Scaling

XTrinode has several scaling layers. Keep them separate when designing a deployment:

Layer	What scales	Main mechanism
Runtime workers	Trino worker pods for one `XTrinode` runtime	Fixed replicas or KEDA
Runtime nodes	Optional dedicated Kubernetes nodes for one runtime	`spec.nodePool` and Cluster API
Gateway	Query proxy replicas	Helm HPA or KEDA values
API server	Lifecycle API replicas	Helm HPA or KEDA values

Fixed Workers

Fixed workers are the simplest mode. Use this when a runtime has predictable load or when you are validating the platform.

spec:
  minWorkers: 2
  maxWorkers: 2

The operator reconciles coordinator and worker resources directly. No KEDA ScaledObject is required for runtime workers in this mode.

Query-Based KEDA

For elastic runtimes, KEDA can scale workers from query pressure. The preferred Prometheus signal is emitted by the gateway:

sum(xtrinode_gateway_inflight_queries{exported_namespace="<namespace>",xtrinode="<name>"}) or sum(xtrinode_gateway_inflight_queries{namespace="<namespace>",xtrinode="<name>"})

That signal is useful for scale-from-zero because the gateway can observe query demand before worker pods exist.

spec:
  minWorkers: 0
  maxWorkers: 8
  keda:
    enabled: true
    scalerType: prometheus
    scalingMetric: query
    threshold: "1"
    prometheusServer: http://prometheus-operated.monitoring.svc.cluster.local:9090

You can override spec.keda.prometheusQuery for a custom scaler. The operator supports placeholders such as {namespace}, {releaseName}, and {xtrinodeName} before writing the KEDA trigger.

HTTP And JMX Scaling

HTTP scaling can be used as a fallback.
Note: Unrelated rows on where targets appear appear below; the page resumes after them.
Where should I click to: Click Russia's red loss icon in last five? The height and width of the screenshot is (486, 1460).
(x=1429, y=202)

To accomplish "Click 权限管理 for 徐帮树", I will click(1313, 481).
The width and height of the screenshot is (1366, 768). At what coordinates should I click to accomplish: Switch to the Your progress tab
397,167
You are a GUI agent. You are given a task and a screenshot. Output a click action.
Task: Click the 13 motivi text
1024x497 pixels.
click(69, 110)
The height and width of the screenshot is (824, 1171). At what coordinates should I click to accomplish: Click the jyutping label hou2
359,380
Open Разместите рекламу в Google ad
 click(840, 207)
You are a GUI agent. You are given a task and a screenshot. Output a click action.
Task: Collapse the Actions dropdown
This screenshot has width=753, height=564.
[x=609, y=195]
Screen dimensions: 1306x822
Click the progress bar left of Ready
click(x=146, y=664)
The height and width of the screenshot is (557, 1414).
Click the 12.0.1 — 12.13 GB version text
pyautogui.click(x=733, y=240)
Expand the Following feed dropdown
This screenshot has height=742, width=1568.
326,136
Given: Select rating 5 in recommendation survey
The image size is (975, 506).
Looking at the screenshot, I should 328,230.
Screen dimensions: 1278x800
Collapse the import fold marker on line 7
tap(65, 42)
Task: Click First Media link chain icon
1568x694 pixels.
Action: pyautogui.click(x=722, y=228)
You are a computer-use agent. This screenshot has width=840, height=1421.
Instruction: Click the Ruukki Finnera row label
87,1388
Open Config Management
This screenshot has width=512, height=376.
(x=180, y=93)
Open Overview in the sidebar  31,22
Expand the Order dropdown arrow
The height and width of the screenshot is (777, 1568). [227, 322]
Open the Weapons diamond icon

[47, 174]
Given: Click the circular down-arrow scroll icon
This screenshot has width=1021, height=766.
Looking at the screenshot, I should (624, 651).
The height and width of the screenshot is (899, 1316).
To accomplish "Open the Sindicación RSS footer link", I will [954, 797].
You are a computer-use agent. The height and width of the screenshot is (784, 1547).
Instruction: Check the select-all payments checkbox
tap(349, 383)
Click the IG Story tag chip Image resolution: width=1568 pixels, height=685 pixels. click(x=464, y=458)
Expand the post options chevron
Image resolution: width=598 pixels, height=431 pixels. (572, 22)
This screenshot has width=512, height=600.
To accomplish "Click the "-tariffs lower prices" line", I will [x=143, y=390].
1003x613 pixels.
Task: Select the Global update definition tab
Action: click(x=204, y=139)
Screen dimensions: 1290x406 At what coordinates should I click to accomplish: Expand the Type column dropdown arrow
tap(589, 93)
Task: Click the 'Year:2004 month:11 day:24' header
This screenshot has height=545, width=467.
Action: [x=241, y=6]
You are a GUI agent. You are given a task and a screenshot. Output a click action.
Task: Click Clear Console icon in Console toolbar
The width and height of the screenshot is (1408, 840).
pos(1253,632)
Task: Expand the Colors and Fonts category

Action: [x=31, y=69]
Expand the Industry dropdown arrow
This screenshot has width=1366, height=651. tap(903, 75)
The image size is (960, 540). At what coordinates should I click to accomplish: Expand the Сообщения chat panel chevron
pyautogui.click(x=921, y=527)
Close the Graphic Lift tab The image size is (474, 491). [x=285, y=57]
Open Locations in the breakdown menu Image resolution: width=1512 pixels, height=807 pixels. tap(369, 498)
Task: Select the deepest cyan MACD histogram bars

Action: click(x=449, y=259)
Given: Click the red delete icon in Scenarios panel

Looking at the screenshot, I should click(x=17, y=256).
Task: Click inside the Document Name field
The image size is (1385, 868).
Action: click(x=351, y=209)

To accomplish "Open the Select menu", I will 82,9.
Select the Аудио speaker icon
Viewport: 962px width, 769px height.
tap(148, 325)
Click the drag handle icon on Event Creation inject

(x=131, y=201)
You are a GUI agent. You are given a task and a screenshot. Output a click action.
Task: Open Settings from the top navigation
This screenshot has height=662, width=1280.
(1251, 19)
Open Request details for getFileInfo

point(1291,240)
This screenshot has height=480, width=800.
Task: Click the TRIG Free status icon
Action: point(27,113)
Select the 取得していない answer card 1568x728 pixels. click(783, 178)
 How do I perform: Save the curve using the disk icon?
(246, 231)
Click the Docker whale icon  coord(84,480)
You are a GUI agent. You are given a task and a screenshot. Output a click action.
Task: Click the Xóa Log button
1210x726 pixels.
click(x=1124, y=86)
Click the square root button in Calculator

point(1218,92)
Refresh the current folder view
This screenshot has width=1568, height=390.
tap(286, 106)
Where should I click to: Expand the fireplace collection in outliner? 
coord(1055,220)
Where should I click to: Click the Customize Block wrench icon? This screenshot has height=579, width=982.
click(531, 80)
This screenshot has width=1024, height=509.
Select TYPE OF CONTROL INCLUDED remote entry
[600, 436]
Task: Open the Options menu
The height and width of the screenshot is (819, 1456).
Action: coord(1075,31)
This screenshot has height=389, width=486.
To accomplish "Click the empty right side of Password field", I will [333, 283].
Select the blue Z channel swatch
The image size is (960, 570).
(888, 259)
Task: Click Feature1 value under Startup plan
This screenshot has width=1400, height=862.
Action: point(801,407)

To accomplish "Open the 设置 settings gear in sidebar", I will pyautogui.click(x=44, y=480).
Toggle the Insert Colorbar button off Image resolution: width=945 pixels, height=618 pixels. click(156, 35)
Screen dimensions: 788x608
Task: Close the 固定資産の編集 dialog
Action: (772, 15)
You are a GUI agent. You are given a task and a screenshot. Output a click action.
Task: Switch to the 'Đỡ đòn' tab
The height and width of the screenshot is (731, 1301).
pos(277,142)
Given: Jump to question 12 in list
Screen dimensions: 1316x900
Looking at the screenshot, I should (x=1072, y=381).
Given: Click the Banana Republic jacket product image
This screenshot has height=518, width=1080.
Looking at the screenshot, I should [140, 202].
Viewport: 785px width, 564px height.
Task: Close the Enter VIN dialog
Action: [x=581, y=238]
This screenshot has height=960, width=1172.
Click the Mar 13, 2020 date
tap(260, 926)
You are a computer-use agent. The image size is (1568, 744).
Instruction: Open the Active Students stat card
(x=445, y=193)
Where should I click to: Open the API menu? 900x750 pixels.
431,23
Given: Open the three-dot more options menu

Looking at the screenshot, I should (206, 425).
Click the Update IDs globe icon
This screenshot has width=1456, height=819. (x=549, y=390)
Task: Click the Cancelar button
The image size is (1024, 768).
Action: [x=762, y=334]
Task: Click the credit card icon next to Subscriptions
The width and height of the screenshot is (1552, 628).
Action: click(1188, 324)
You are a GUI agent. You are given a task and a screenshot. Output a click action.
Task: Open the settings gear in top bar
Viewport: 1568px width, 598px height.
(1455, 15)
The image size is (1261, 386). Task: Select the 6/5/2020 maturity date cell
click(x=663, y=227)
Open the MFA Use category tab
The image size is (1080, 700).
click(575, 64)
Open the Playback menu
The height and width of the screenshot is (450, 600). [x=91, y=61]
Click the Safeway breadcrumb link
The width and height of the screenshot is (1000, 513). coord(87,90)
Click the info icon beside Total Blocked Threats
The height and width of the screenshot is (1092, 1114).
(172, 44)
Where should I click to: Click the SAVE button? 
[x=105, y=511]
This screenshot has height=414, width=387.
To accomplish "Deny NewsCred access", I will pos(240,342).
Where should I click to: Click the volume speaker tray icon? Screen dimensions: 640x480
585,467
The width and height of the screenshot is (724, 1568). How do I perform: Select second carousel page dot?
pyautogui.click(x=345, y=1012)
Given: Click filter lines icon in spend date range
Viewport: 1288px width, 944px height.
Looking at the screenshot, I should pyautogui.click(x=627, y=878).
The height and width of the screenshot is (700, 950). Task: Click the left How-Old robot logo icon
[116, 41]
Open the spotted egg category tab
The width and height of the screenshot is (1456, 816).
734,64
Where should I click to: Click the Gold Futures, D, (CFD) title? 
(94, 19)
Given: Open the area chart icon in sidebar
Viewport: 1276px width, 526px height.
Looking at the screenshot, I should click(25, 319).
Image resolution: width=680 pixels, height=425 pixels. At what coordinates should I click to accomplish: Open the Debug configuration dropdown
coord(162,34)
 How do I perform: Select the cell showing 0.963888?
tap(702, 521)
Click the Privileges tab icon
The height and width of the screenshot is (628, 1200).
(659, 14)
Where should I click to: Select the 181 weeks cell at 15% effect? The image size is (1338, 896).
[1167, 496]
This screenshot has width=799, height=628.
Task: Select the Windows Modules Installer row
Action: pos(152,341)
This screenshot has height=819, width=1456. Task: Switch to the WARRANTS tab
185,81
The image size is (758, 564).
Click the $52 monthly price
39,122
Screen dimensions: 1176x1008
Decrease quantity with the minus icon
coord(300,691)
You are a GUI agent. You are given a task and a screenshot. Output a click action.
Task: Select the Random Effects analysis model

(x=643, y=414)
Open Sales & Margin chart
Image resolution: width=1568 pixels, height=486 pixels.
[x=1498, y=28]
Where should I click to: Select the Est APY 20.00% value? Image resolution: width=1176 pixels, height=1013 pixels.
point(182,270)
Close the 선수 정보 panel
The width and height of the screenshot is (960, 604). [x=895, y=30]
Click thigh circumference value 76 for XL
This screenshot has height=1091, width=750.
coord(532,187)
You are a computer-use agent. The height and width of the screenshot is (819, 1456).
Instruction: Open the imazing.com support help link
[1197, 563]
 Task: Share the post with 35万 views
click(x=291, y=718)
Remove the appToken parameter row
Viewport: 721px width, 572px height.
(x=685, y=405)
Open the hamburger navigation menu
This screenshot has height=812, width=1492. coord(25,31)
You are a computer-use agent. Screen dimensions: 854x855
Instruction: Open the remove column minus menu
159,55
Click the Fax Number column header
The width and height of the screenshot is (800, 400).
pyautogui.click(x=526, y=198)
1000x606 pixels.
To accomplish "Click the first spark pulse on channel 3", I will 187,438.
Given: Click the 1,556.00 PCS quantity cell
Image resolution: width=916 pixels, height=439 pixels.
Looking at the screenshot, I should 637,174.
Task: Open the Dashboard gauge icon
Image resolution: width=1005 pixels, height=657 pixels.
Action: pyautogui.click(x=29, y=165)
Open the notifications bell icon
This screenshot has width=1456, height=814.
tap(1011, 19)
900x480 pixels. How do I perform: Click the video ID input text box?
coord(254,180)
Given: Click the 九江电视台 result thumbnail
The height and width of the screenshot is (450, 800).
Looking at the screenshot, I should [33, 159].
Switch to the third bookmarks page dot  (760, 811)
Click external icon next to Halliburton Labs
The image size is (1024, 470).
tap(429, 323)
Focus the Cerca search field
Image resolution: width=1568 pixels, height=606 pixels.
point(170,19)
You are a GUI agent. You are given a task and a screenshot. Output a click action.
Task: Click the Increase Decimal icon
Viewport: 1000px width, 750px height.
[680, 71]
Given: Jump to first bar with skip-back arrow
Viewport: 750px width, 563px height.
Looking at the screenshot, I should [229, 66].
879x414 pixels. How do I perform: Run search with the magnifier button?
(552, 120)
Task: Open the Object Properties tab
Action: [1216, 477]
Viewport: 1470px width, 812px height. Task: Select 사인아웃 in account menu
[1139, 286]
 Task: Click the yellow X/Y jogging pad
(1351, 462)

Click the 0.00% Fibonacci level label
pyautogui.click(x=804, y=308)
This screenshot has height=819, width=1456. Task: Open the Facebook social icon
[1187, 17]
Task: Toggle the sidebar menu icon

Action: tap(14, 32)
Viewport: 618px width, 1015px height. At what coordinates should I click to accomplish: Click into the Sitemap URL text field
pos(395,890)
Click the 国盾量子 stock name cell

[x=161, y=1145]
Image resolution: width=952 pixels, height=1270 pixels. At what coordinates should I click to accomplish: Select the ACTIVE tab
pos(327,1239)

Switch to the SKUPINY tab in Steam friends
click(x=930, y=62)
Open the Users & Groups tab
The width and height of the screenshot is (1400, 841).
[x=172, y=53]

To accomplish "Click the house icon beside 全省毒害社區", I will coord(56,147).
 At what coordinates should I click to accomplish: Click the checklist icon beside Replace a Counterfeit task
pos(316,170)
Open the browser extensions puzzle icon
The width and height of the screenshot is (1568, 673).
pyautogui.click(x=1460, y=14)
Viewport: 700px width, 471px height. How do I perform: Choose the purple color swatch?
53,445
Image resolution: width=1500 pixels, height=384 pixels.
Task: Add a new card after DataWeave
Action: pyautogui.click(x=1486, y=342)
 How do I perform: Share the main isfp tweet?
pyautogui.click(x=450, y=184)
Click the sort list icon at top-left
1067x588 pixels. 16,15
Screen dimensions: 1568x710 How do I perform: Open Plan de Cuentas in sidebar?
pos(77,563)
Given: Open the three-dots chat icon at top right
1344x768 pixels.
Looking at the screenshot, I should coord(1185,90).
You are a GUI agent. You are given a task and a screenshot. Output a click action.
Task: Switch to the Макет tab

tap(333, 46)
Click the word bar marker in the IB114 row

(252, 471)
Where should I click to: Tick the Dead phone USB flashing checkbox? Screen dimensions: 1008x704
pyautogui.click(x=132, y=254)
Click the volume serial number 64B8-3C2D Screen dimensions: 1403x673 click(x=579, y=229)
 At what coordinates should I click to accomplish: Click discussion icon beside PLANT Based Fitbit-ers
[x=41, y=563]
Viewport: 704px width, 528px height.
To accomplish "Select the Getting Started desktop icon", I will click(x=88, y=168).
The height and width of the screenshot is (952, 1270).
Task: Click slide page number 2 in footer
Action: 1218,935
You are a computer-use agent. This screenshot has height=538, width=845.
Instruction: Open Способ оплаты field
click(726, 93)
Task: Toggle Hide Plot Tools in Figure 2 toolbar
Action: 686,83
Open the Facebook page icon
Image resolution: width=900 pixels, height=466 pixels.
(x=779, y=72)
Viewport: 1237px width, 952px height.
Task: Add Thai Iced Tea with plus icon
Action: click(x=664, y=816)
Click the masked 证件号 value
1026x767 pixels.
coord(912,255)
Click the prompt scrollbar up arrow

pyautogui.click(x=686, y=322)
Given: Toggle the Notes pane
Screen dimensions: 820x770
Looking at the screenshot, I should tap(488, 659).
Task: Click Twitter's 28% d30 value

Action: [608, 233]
For query scaling, the default coordinator endpoint inspects Trino query state. JMX exporter can also be enabled when you want JVM or Trino metrics from a sidecar.

spec:
  keda:
    enabled: true
    scalerType: http
    scalingMetric: query
    httpEndpoint: coordinator

KEDA is opt-in. If spec.keda.enabled is missing, false, or true without a usable scaler configuration, the operator keeps workers fixed and removes stale KEDA objects. For gateway and API server charts, keda.enabled=true also needs at least one enabled trigger, such as cpu, memory, prometheus, http, or a custom trigger, before a ScaledObject is rendered.

Suspend, Resume, And Warm Floors

Runtimes can suspend compute while preserving the desired runtime identity.

spec:
  suspended: false
  autoSuspendAfter: 30m
  wakeMinWorkers: 1
  wakeTTL: 10m

autoSuspendAfter lets the platform pause idle runtimes.
wakeMinWorkers prewarms workers after resume.
wakeTTL keeps the prewarm floor briefly after demand returns.
Resume requests are coordinated by the API server with Kubernetes Lease objects so many first queries do not trigger duplicate resume work.

Runtime Node Pools

For stronger isolation, a runtime can request an optional provider node pool. GCP/GKE/CAPG is the fully exercised checked-in cloud path for this behavior. AWS and Azure provider resource generation exists in the source tree, while live CAPA/CAPZ parity remains tracked separately.

spec:
  nodePool:
    name: analytics-nodes
    provider: gcp
    providerMode: managed
    clusterName: xtrinode-gke-test
    kubernetesVersion: v1.35.3
    minNodes: 0
    maxNodes: 10
    nodeLabels:
      xtrinode.io/runtime: analytics
      xtrinode.io/node-pool: analytics-nodes
    gcp:
      machineType: e2-standard-4

When scaleDownOnSuspend is enabled, node-pool minimums can be lowered during suspend and restored on resume. Use this only after validating Cluster Autoscaler and provider quotas for the environment.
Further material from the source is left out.